— START DATA EXCERPTS —
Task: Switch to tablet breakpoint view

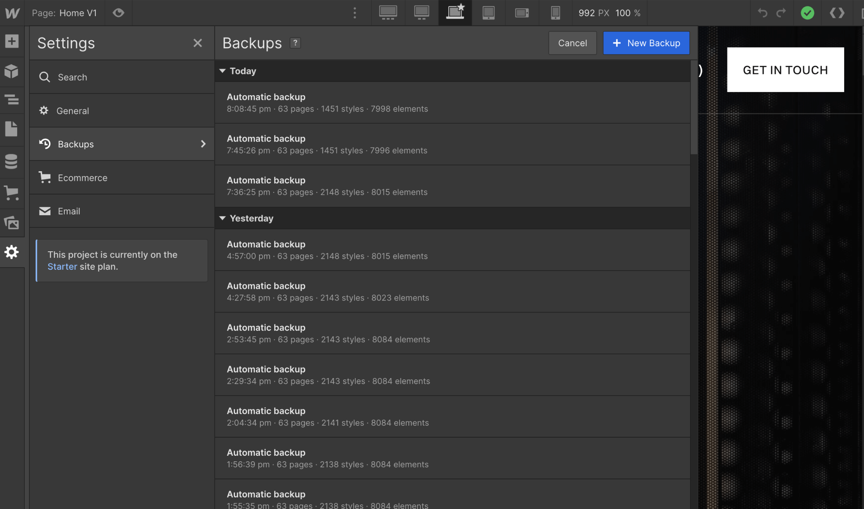Action: 488,12
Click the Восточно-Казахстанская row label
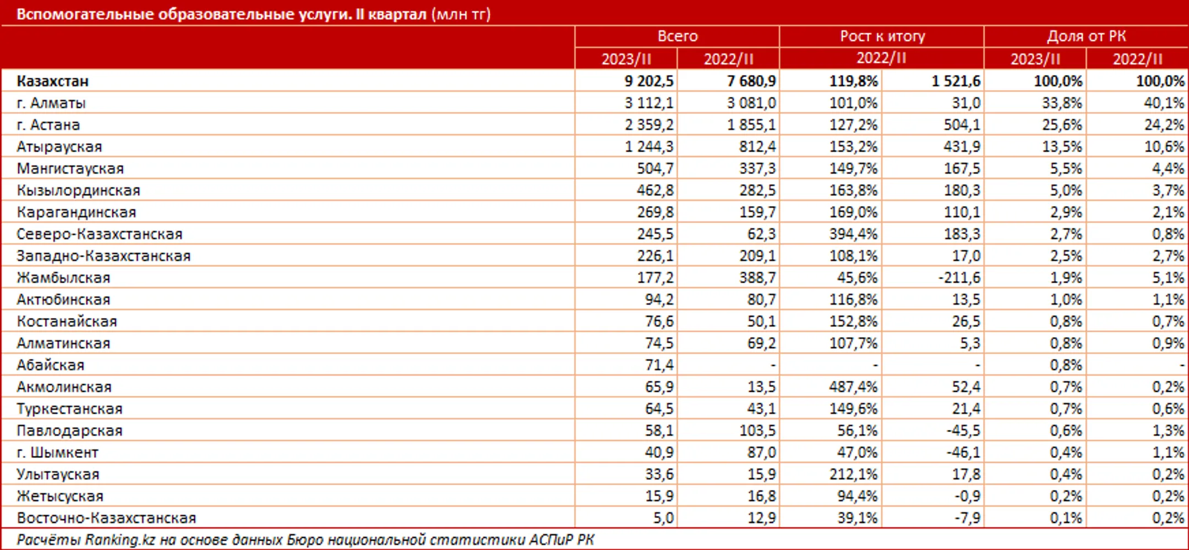The width and height of the screenshot is (1189, 550). (106, 518)
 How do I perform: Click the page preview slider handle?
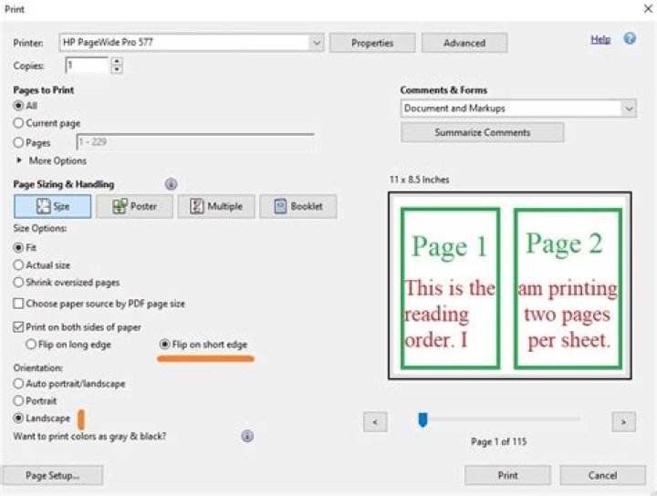(422, 419)
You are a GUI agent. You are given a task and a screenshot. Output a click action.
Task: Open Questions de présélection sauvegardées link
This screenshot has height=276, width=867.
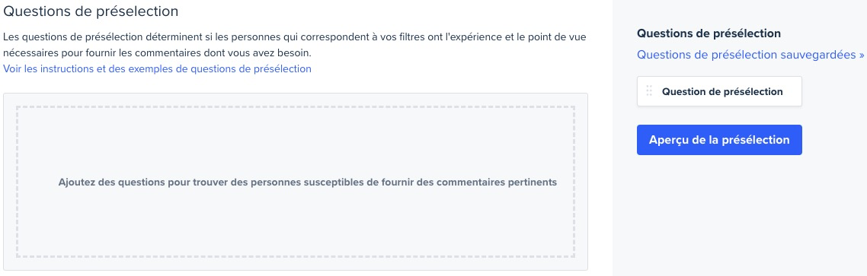pos(750,55)
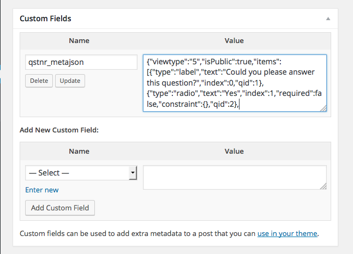Click the Value header under Add New
The width and height of the screenshot is (353, 254).
pos(234,152)
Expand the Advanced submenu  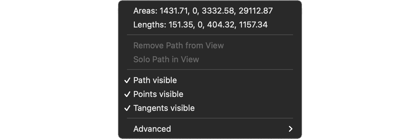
— END DATA EXCERPTS —
• **PROBLEM REQUIREMENTS**: Copy verbatim the lines running from the one that contains "How do I perform: Click" through the end of the rows, leaving the pictures out.

• **IN RESPONSE**:
 How do I perform: Click the page preview slider handle?
(422, 419)
You are a GUI agent. You are given a task and a screenshot. Output a click action.
Task: Open Questions de présélection sauvegardées link
This screenshot has height=276, width=867.
pos(750,55)
Click the Value header under Add New
The width and height of the screenshot is (353, 254).
pos(234,152)
Expand the Advanced submenu  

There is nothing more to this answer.